YOUR OBJECTIVE:
Every line in the data below that holds "icon" should be found and copied.

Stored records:
↓
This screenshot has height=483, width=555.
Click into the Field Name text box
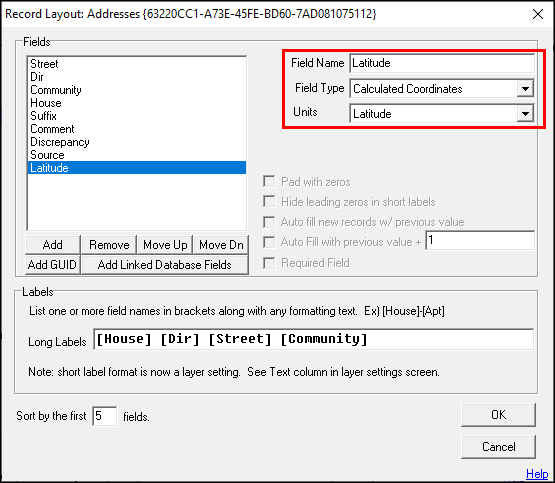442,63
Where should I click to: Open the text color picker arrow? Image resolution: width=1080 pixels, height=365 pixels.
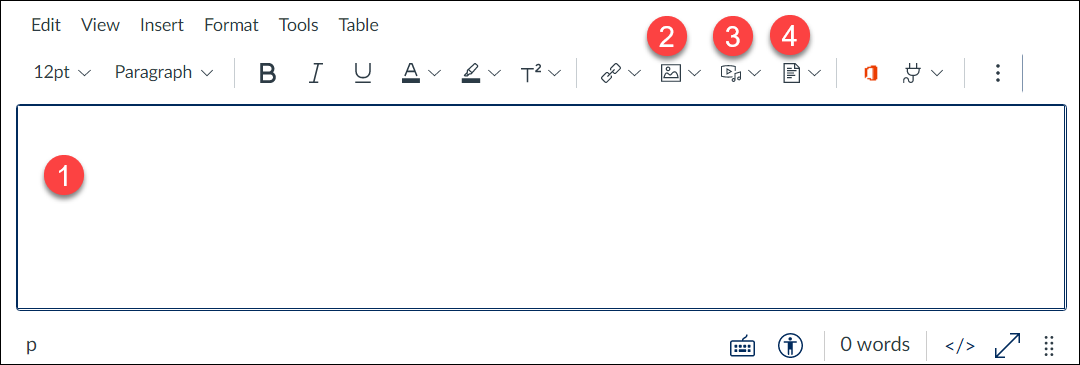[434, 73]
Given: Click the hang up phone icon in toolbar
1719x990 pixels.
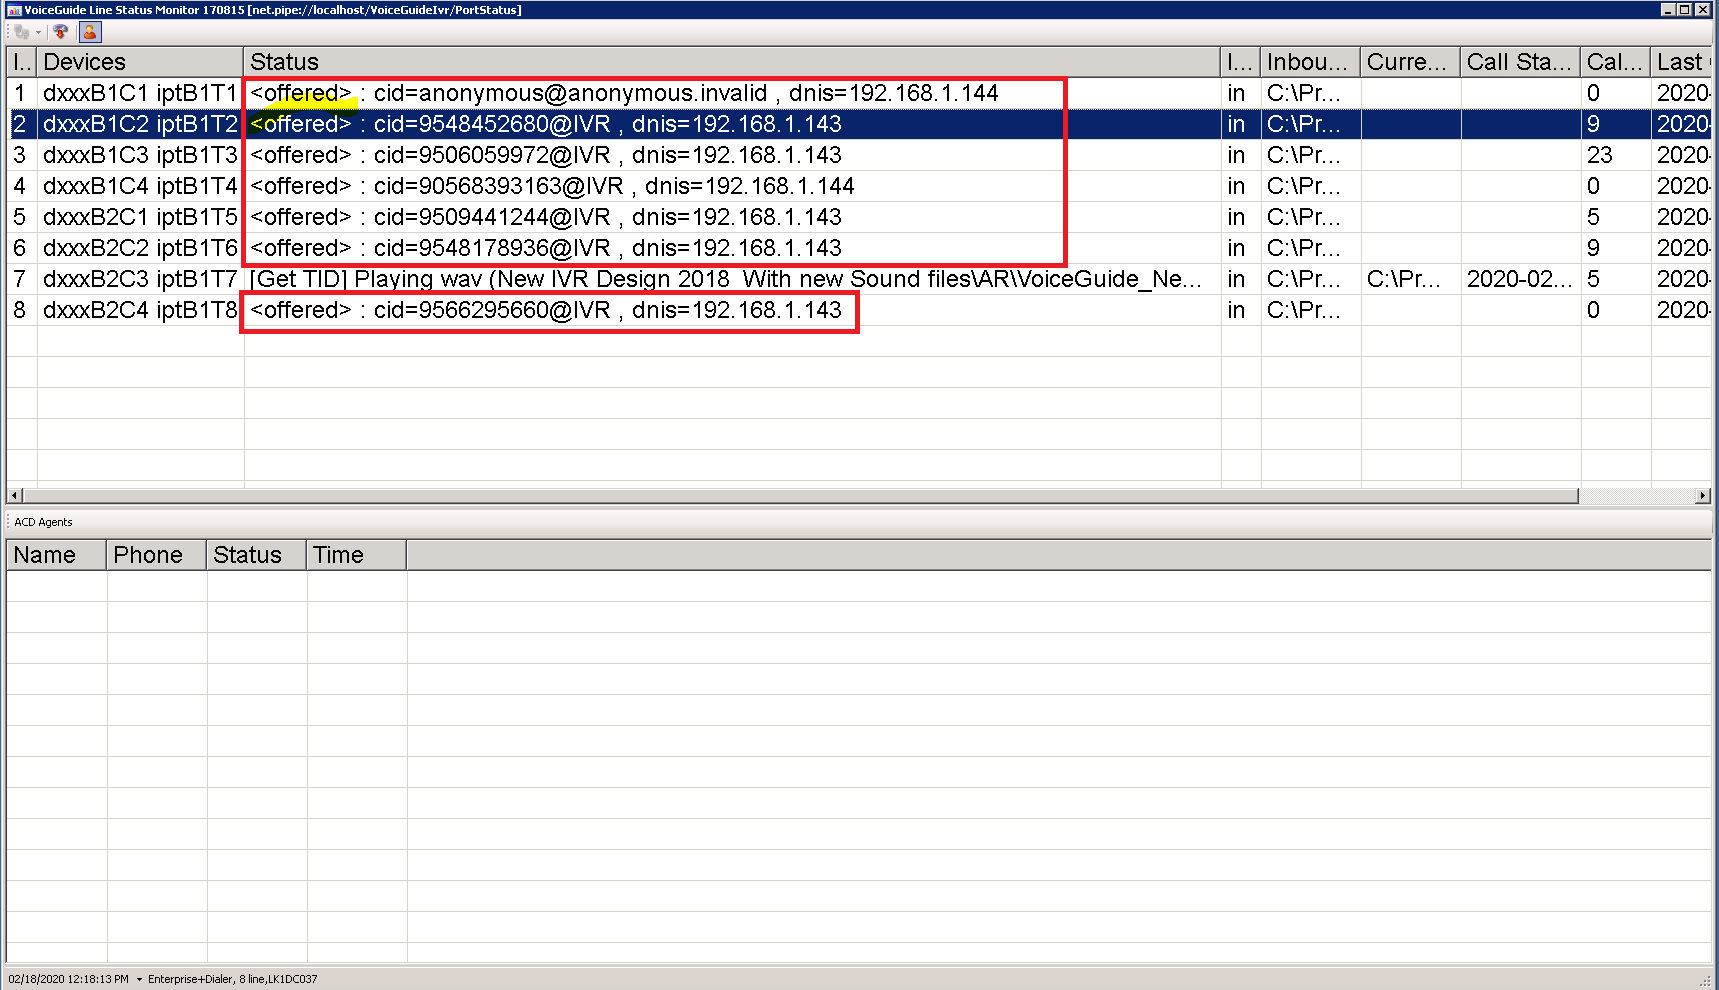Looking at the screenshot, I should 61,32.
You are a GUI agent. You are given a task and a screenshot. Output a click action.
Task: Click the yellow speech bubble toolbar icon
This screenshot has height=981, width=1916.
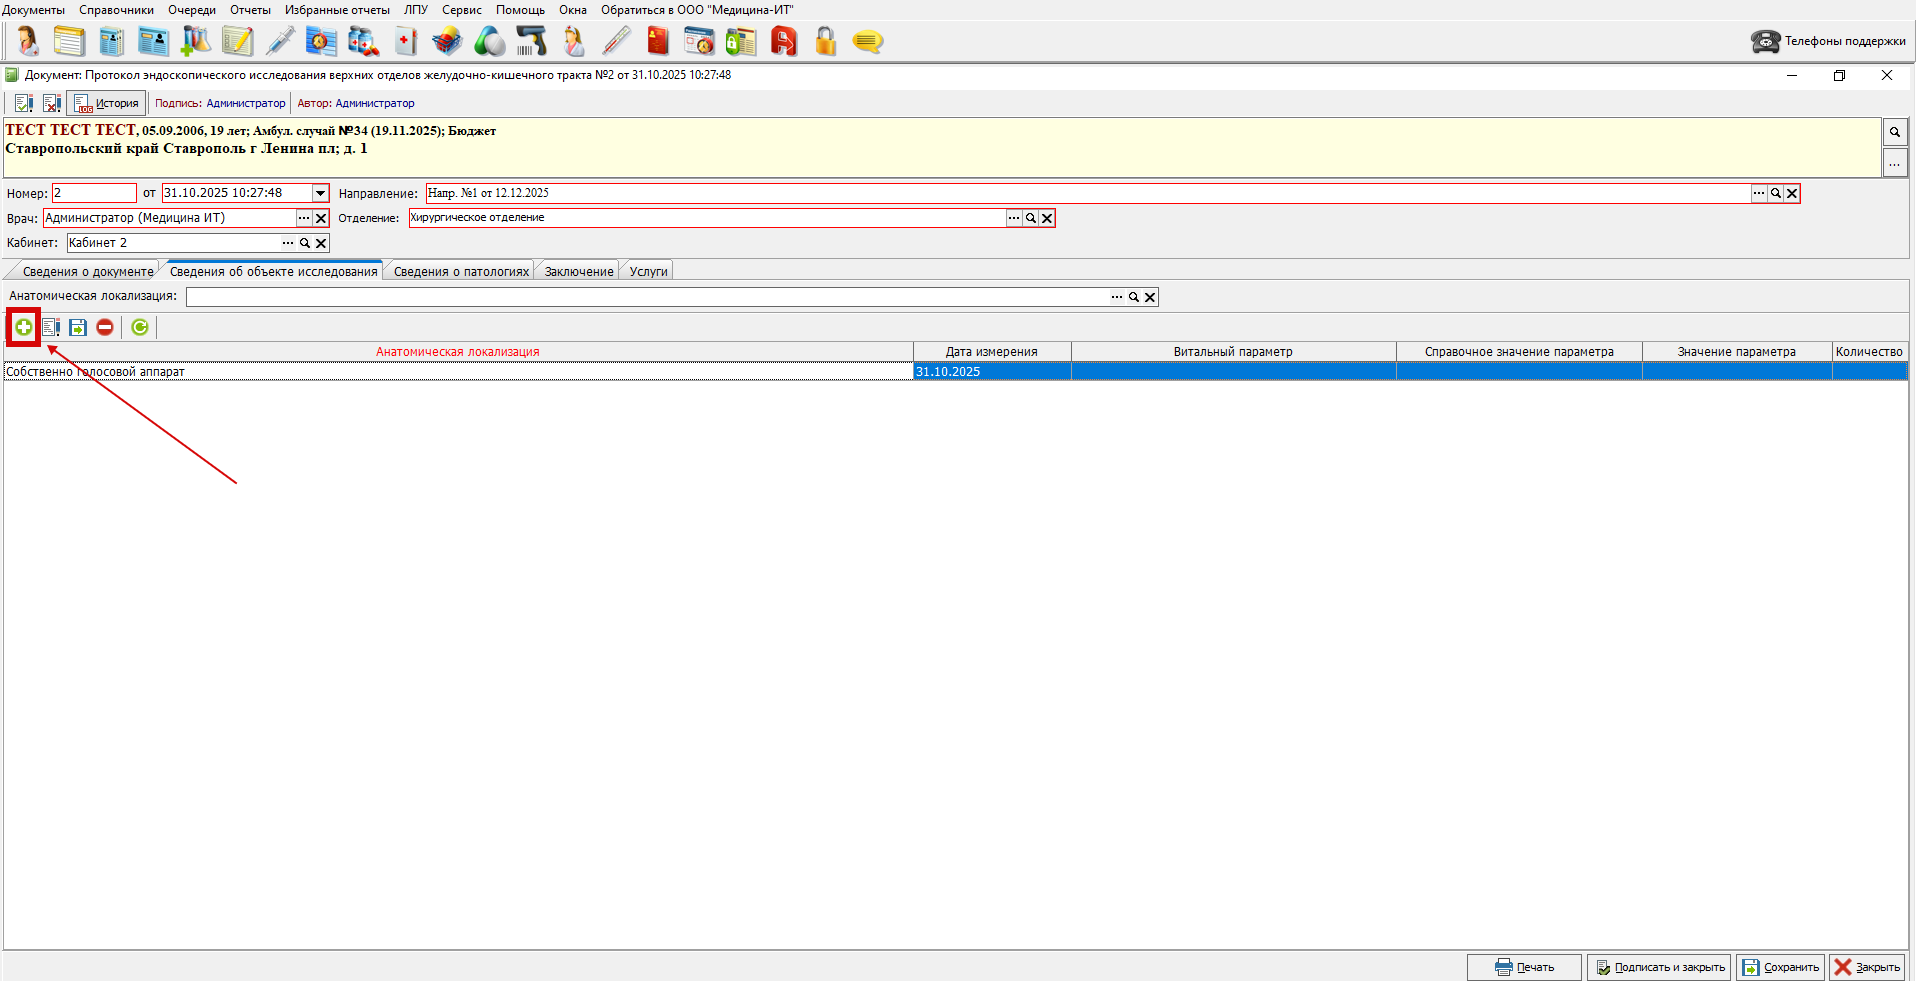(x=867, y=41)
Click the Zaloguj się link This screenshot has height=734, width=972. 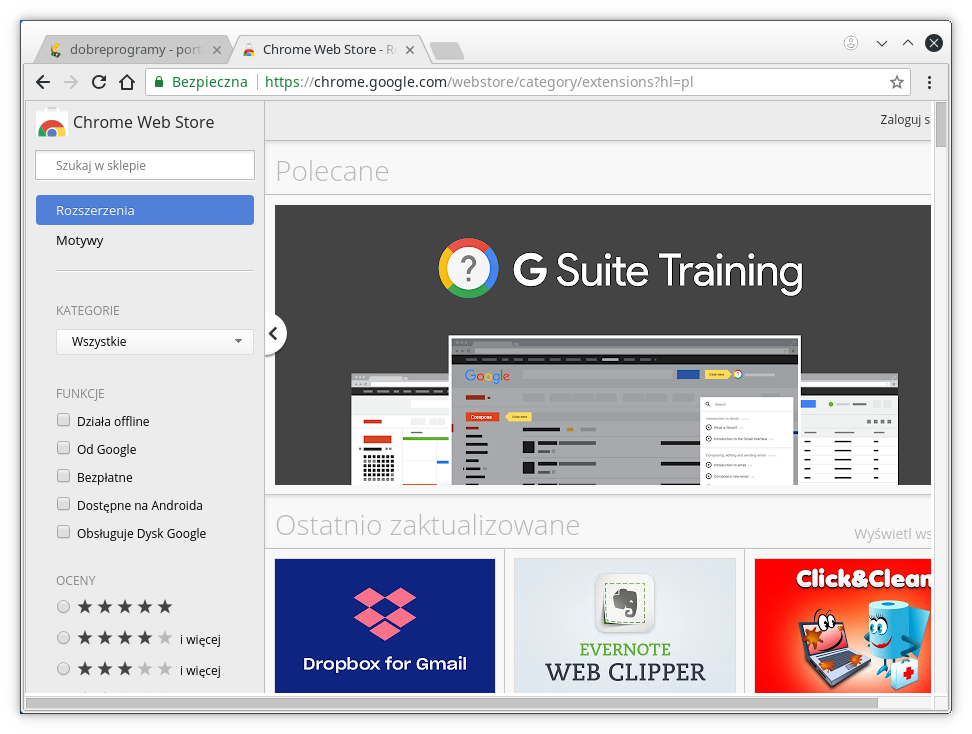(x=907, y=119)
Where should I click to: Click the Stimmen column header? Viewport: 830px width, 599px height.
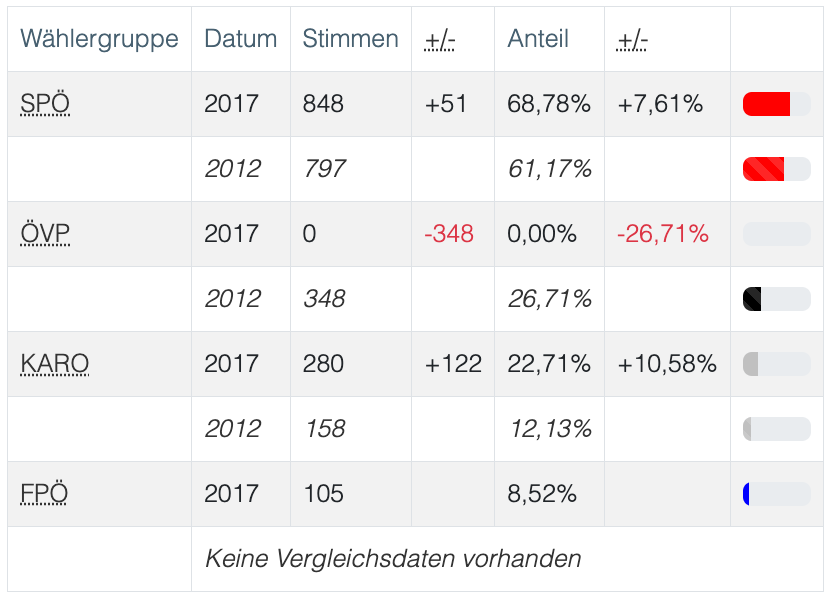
↑
ANSWER FOR THE TASK:
Given: Click the hang up phone icon in toolbar
Task: Click the yellow speech bubble toolbar icon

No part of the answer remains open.